--- WHAT THE EXERCISE ASKS ---
All lines from the one containing "This screenshot has" through the final line of the records below should be reproduced exactly, with the pictures left out.

--- MATERIAL TO PROCESS ---
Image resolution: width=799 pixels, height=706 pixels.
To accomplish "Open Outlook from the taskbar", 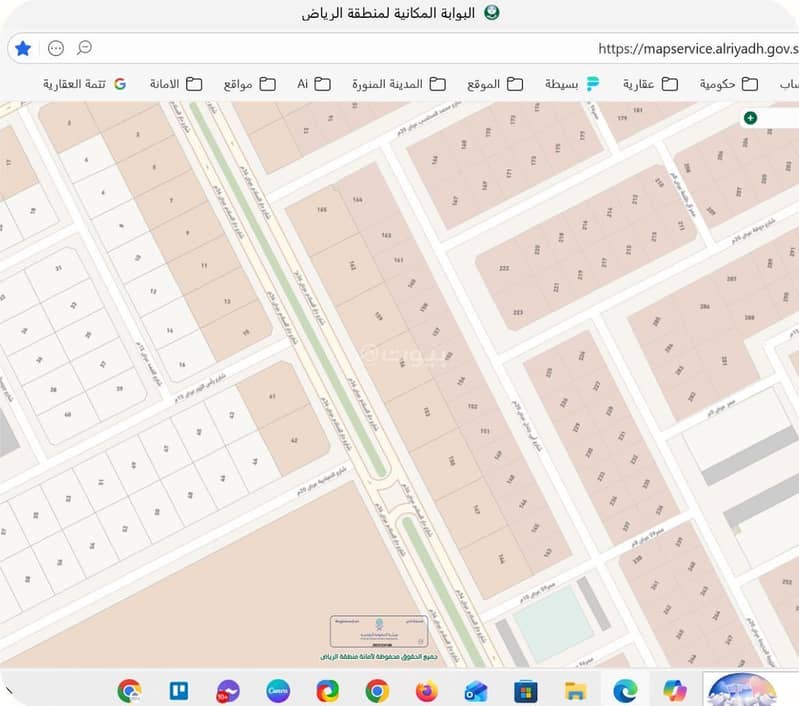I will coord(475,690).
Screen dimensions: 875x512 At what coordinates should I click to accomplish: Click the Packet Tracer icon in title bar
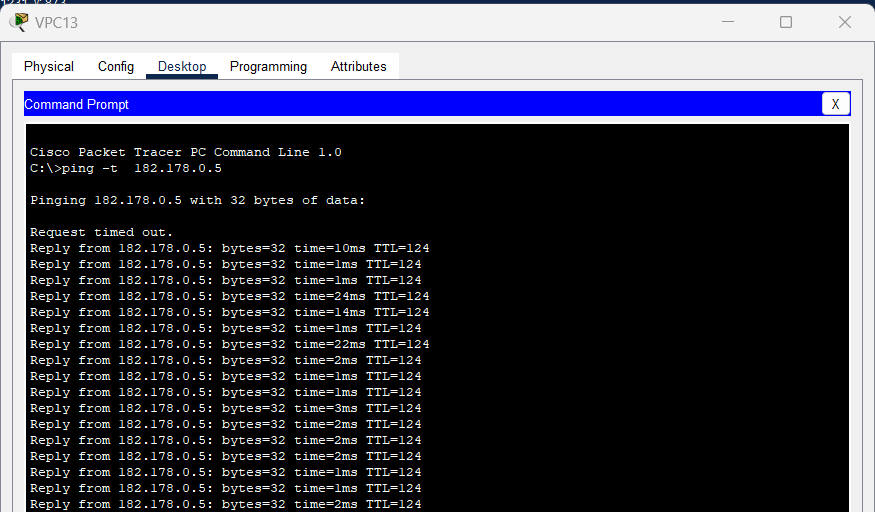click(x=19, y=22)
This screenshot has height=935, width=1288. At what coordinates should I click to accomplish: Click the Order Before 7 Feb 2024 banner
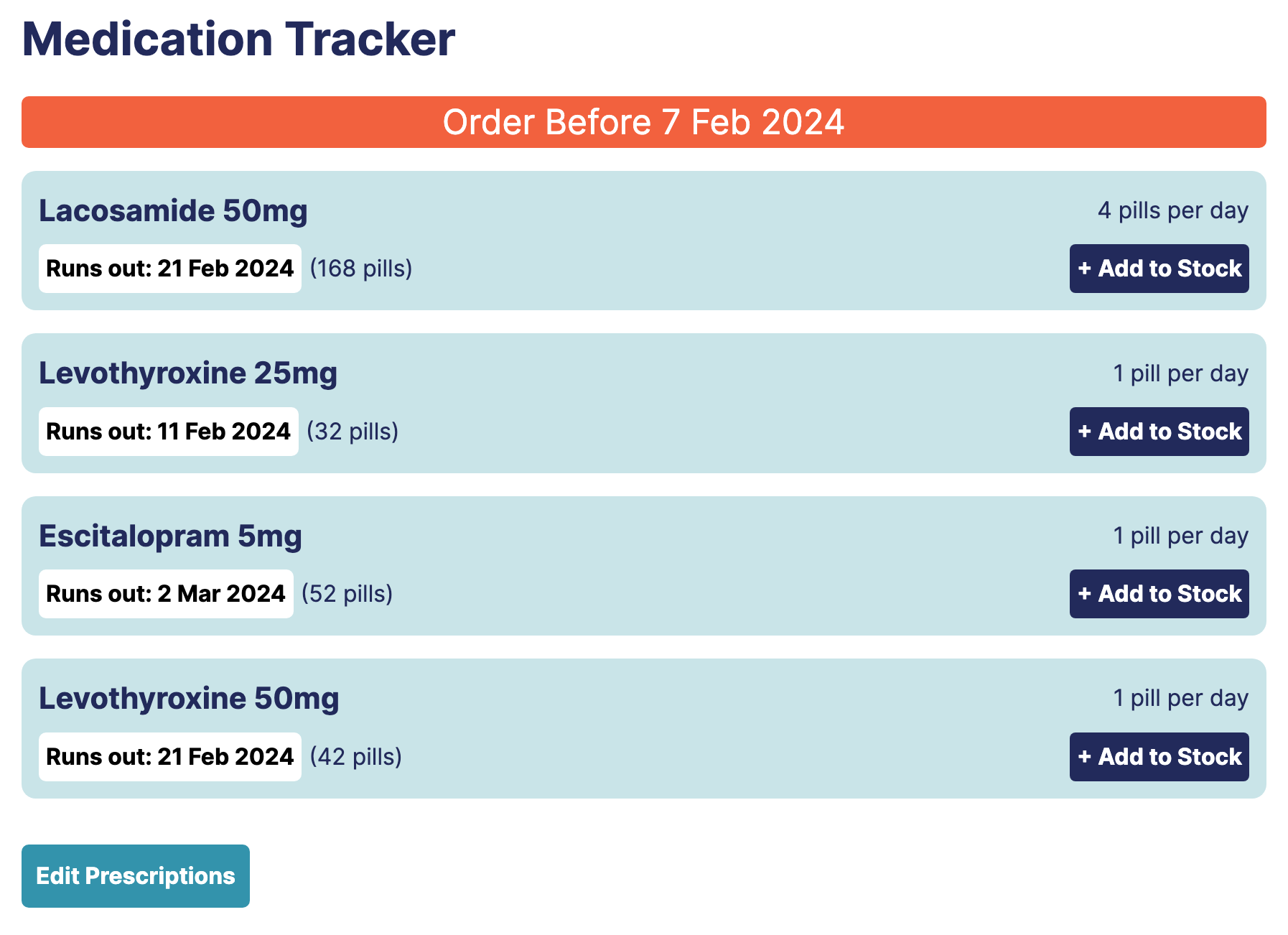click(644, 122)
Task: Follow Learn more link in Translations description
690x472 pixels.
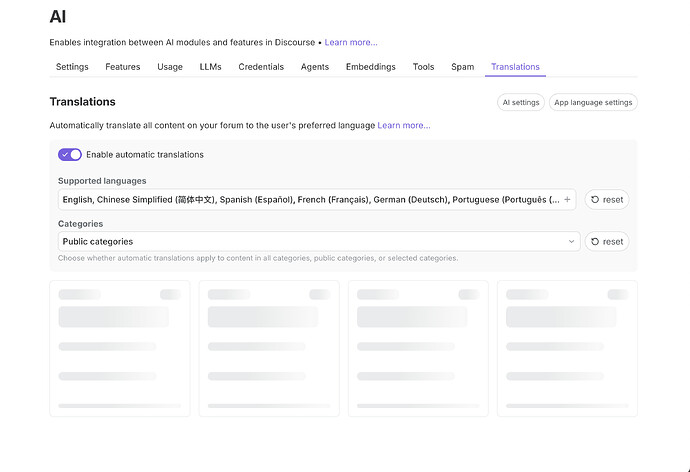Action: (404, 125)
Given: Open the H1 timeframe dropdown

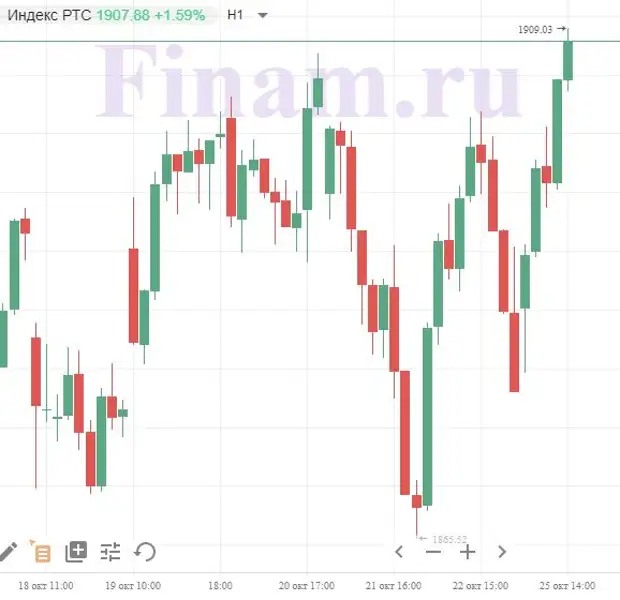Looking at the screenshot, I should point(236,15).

--- YOUR SOLUTION ---
This screenshot has height=935, width=1288. At what coordinates should I click to accomplish: Click the Order Before 7 Feb 2024 banner
click(644, 122)
Task: Follow Learn more link in Translations description
690x472 pixels.
Action: (404, 125)
Given: Open the H1 timeframe dropdown

Looking at the screenshot, I should point(236,15).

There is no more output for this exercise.